• **Information provided**:

*-*-*

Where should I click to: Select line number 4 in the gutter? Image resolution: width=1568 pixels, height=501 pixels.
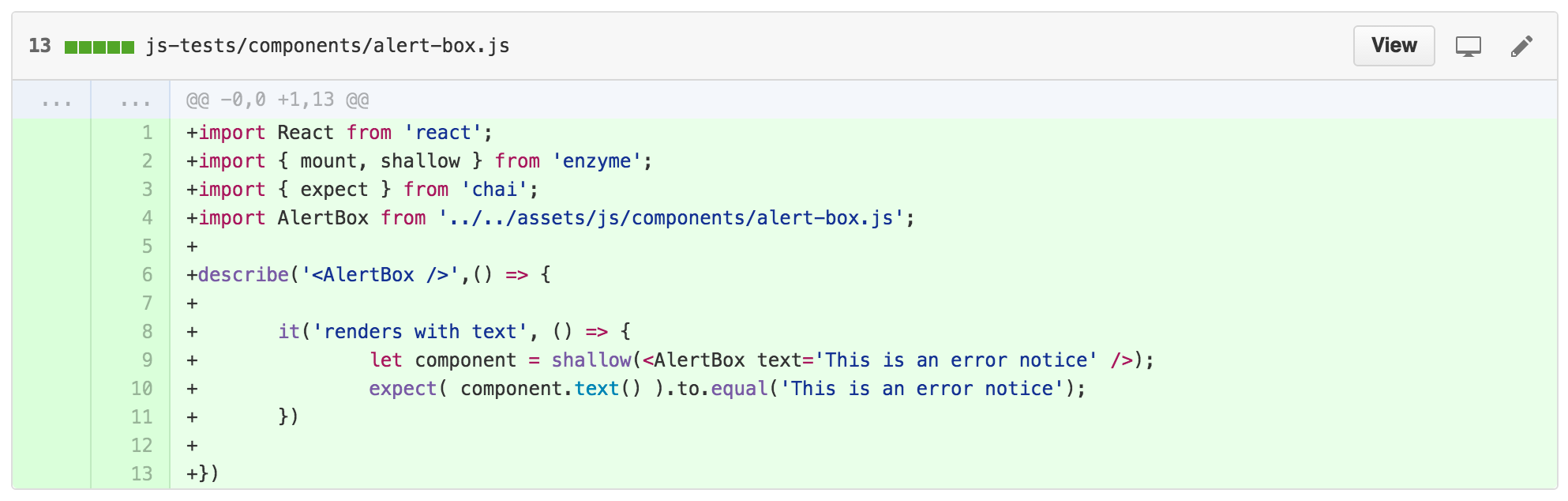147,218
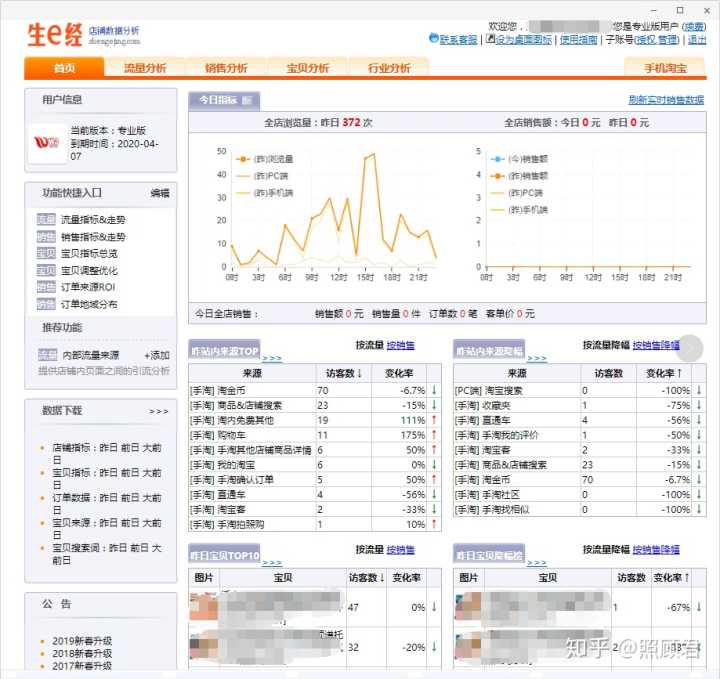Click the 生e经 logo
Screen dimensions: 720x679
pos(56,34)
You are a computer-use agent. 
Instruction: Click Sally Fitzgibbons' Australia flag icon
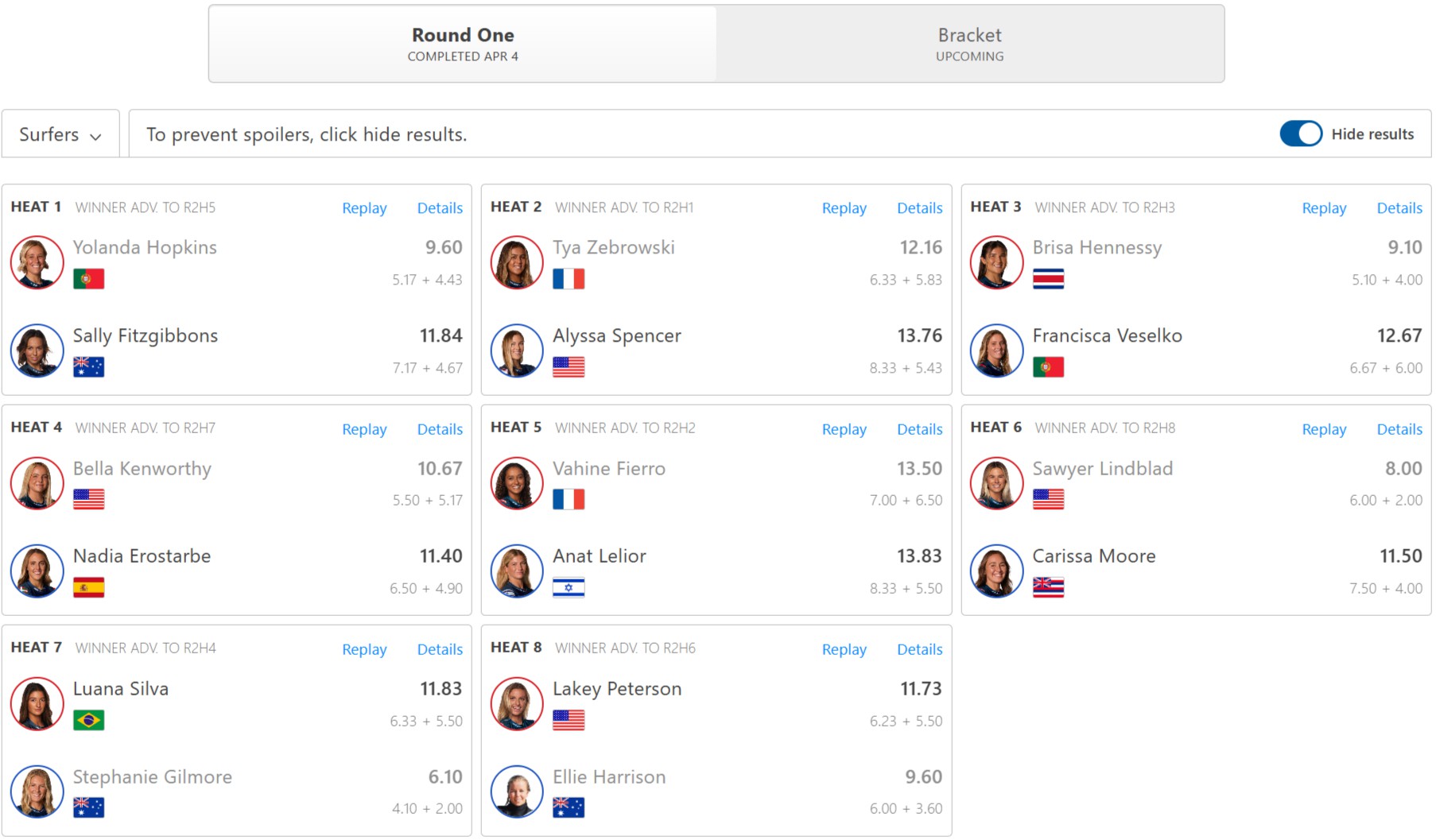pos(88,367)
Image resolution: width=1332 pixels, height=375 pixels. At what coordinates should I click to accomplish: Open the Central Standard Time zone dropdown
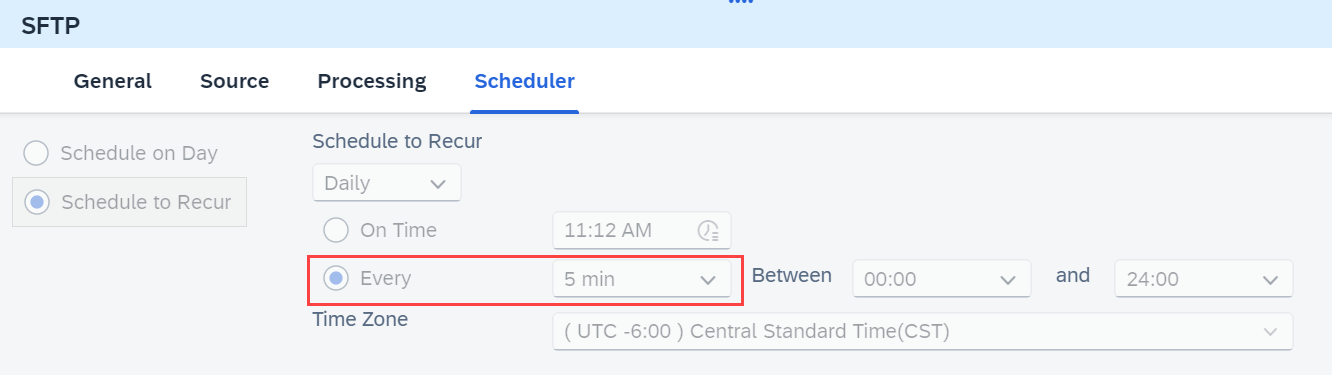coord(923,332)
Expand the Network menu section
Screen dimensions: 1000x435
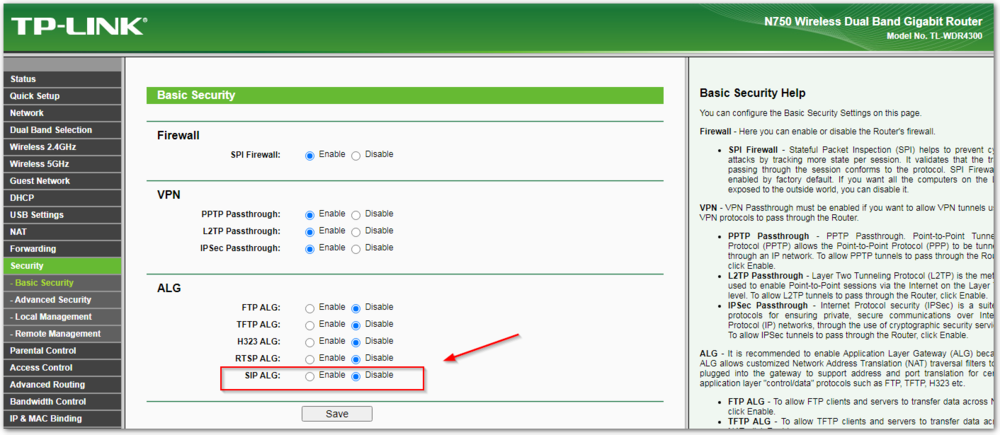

*-*-*

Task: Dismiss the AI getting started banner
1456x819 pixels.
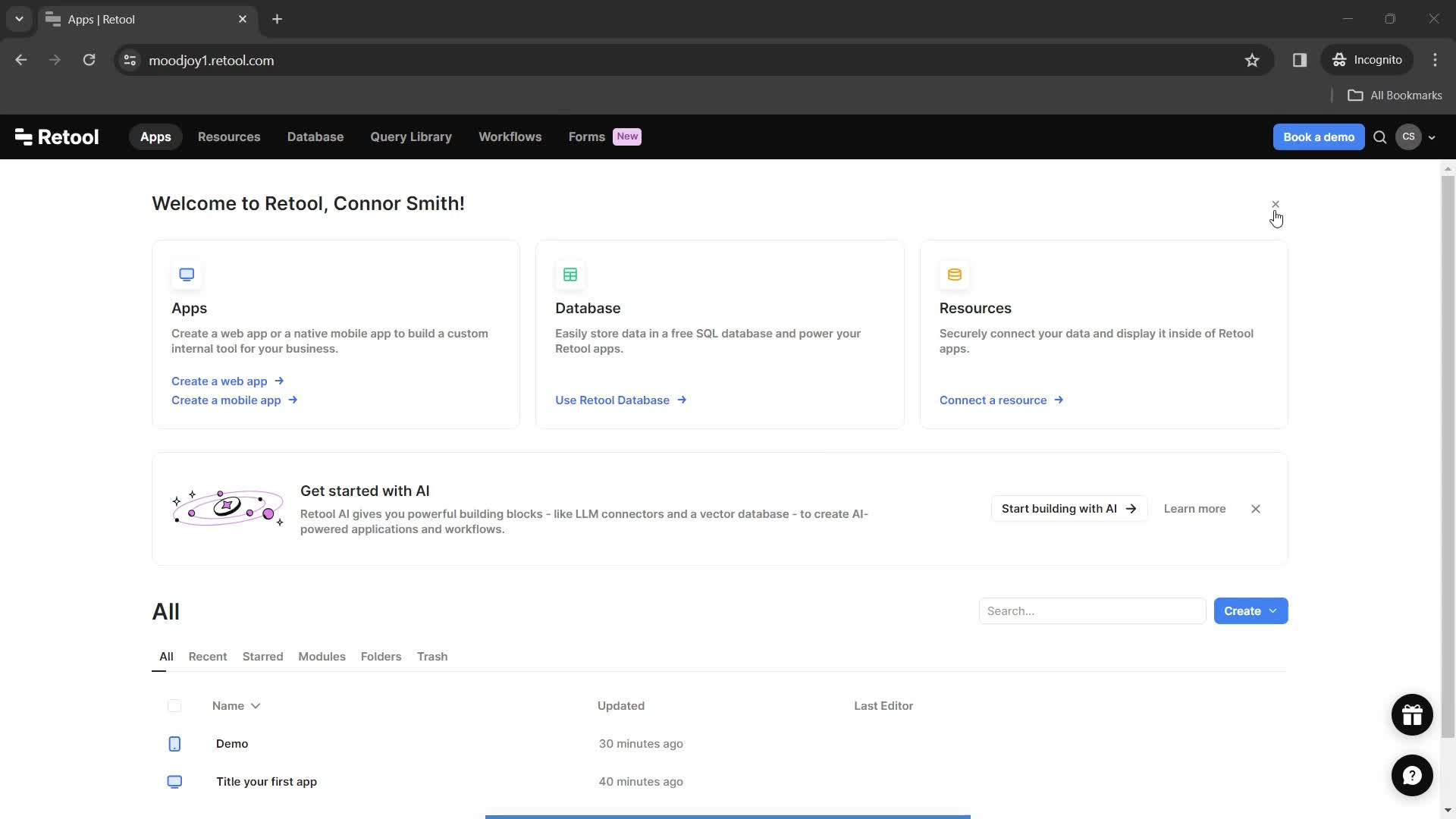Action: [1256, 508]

*-*-*

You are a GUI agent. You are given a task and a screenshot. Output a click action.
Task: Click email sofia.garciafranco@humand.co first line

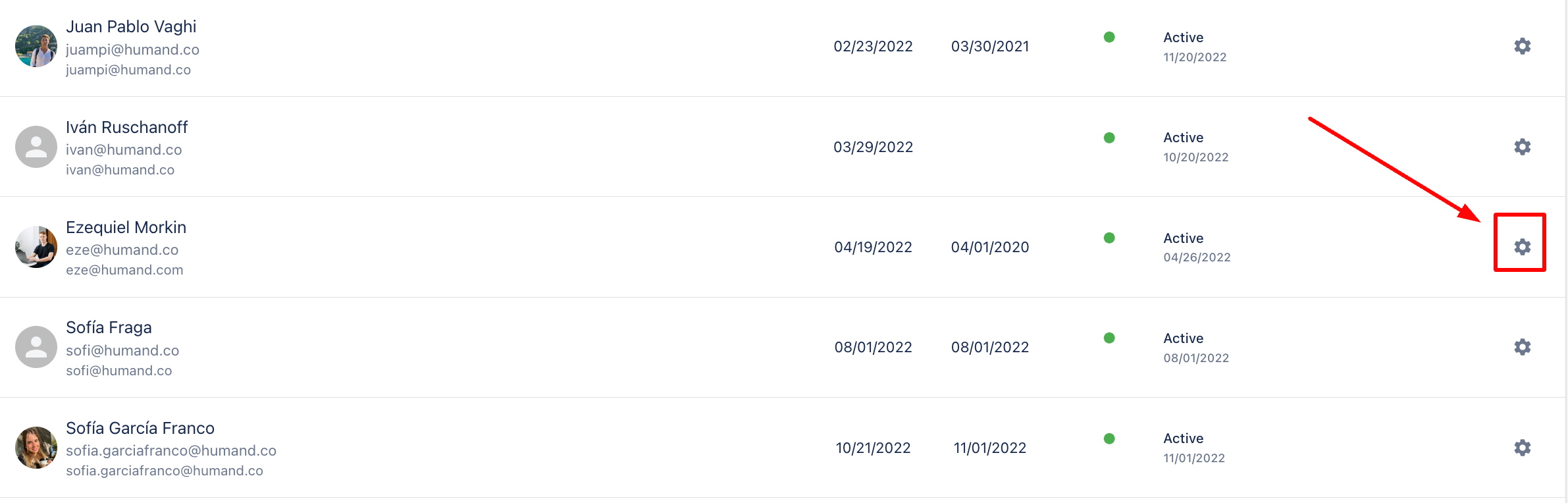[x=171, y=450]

*-*-*

• **Assigned task**:
Filter the entries down to the lines with the word "agent" in them.

• **Answer area**:
You are a computer-use agent. 
You are a GUI agent. You are given a task and a screenshot. Output a click action.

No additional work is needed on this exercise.